Where to Look for Scholarly Sources
Summon, the Library's search engine: Simply type in your keywords and look at your results list. Go to Refine Your Search in the top left menu to check off either "Limit to articles from scholarly publications" or "Limit to articles from peer-reviewed publications."
- Note, the scholarly limiter in Summon - or any other database/search service is not perfect. You may occasionally find a popular article which has mistakenly been included in a "peer-review only" results list. It's ultimately up to you to assess each source to make sure it's scholarly.
Databases sometimes contain articles from popular magazines or newspapers: Just like Summon, databases like this will have a box you can check to limit your results to content from "scholarly" and/or "peer-reviewed" journals.
- Not sure which database to try? The Library's research guides have recommendations for the best databases for every discipline taught at UBC.
Search engines like Google are a great source of popular materials but don't provide access to much scholarly information.
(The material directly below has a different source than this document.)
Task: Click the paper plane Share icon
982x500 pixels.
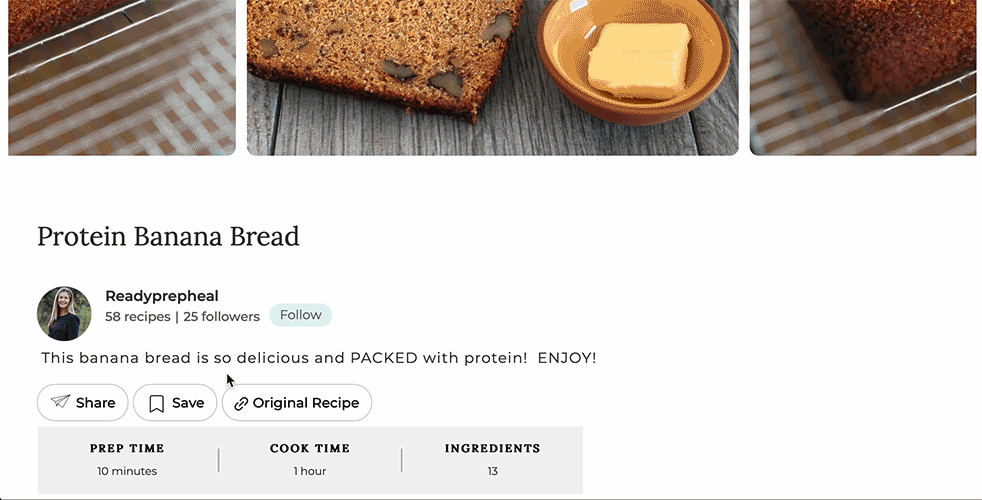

Even if you find a few suitable items, they will be a very tiny proportion of the research which has been published on your topic.
- Google does have a specialty search service called Google Scholar which provides links to a wide range of scholarly sources.
- Google Scholar looks a lot like Google, but many results will not be freely available. If the Library does not own or license an item, you will not be able to access it directly from Google Scholar. You can contact the InterLibrary Loan department if there's something you need that the Library does not have.
- Go to Google Scholar from here, on the Library Website if you are working off-campus - this ensures that the system gives you access to everything the Library owns or licenses.
Books from Academic Publishers: University presses and the educational/science units of major commercial presses also publish scholarly research - most of which is subject to review by editorial boards.
- Note, sometimes the editorial boards are comprised of subject experts and sometimes they are comprised of scholars from a range of fields. Occasionally they will simply be professional editors.
To determine if a book has been peer-reviewed you will have to:
- Look at the information about the editorial board which is included in the book or on the publisher's website.
- Look at the affiliation and qualifications of the board members to see whether they are "peers" of the author or not.
- If the majority are not experts in the same field, the book has not been peer-reviewed.
For a brief recap of the points covered above, watch this video:
Test Your Knowledge
The best way to determine if a source is scholarly or popular is:
- Check to see if it has glossy paper or product samples.
- Check the author's qualifications, citations and language level used.
- Use the scholarly or peer-review limiter when searching in a database or a search service like Summon.